3. Awareness and acceptance that mental disorders are just like physical disorders, which need early and effective interventions.
4. Fighting stigma and creating opportunities for social reintegration of people who suffer from mental disorders.
5. Treatment of mental health disorders to be made accessible and affordable.
6. Effective implementation of current district mental health programmes, which is more on paper currently.
7. Allocation of more budgetary support to these programmes, which require dependable data on pharmacoeconomics of mental disorders relevant and specific to our country.
8. Creating economically viable models of mental healthcare relevant to India’s diversified cultural and socioeconomic background.
9. Affordable quality mental healthcare delivery models — one much cherished dream of mine is ‘adoption of some villages and striving for “zero suicide” status’.
10. Affordable mental healthcare coupled with telemedicine can make India an attractive destination for medical tourism in psychiatry!
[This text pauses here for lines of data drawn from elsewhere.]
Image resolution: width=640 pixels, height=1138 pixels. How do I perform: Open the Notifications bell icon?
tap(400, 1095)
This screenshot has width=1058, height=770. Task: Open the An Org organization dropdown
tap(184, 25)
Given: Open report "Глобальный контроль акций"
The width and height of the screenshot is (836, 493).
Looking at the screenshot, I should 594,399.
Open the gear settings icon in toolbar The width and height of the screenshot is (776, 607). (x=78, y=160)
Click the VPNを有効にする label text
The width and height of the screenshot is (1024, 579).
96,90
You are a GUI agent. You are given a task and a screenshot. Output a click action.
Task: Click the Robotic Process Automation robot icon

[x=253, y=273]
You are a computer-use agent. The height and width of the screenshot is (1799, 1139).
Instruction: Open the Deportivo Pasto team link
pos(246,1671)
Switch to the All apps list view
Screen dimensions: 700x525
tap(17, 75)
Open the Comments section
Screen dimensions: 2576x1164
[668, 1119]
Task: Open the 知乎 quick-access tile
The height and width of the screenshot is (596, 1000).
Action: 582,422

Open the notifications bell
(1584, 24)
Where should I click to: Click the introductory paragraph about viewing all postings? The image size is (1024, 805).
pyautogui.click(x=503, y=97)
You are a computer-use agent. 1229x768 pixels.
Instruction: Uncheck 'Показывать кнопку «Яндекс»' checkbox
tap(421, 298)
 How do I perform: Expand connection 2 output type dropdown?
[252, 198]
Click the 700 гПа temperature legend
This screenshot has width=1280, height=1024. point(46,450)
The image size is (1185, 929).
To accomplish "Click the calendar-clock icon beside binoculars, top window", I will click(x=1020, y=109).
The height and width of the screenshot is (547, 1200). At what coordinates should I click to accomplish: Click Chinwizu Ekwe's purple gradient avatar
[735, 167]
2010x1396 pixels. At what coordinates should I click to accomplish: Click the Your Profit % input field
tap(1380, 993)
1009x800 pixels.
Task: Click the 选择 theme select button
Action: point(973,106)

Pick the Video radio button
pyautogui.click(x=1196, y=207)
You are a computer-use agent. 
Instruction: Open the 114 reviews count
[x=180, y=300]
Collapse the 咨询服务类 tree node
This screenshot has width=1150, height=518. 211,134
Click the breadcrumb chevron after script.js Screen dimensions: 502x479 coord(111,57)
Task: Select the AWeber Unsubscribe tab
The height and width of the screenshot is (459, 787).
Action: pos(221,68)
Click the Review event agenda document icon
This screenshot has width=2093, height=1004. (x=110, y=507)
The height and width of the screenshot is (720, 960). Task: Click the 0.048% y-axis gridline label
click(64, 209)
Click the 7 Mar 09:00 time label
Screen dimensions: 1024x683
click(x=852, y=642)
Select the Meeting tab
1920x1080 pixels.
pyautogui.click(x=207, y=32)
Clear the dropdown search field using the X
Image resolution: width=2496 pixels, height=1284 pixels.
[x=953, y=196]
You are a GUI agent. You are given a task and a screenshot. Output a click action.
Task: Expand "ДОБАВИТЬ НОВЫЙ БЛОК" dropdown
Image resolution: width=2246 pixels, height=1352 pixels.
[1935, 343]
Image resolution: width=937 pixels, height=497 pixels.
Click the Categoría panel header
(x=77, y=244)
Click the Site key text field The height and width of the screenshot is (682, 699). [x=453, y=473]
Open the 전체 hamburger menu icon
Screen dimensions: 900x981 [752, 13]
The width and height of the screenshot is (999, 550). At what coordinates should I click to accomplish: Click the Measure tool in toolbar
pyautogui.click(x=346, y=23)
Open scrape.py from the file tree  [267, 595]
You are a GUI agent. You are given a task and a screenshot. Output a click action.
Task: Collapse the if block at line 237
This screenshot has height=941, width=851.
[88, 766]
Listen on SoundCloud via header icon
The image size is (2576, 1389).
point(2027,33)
May sound dreamy now, but I am a strong believer in its possibility!

Your thoughts on incorporating the large private mental health sector into public mental health initiatives for better mental health provision, considering that the public sector covers roughly 20-30% of the population, and is plagued by shortage of human resources? What are the ways this could be achieved?

Following are some relevant points that I would like to mention:

• Involve the local private psychiatrist in the District Mental Health Programme — with clear remuneration and clinical outcome metrics defined.

• Immediately open Health Insurance for patients suffering from psychiatric Disorders — allow the insurance companies to define the categories of illnesses covered and the co-pay percentages — do anything, but extend health insurance to psychiatric disorders.

• Extend the admission facility to the private psychiatrist in the government institutes of mental health. Build and create a better (clean, decent, with better nursing care and accountable staff) private ward in the government hospital and open it for the private sector. In the backdrop of Mental Health Care Bill 2016 that insists on getting licence to start private inpatient mental health facility, this may sound a good alternative. (This may sound illogical; this is just an impulsive and out of box thought that took birth in my brain just this moment and thanks to you for that stimulation! Now that I spelt it out, this sounds attractive and elaboration worthy.)

• Allow more private centres to have postgraduate teaching course (DNB in Psychiatry) and regulate syllabus and examination system on par with medical colleges — it will help in creating more technical manpower in the field of psychological medicine.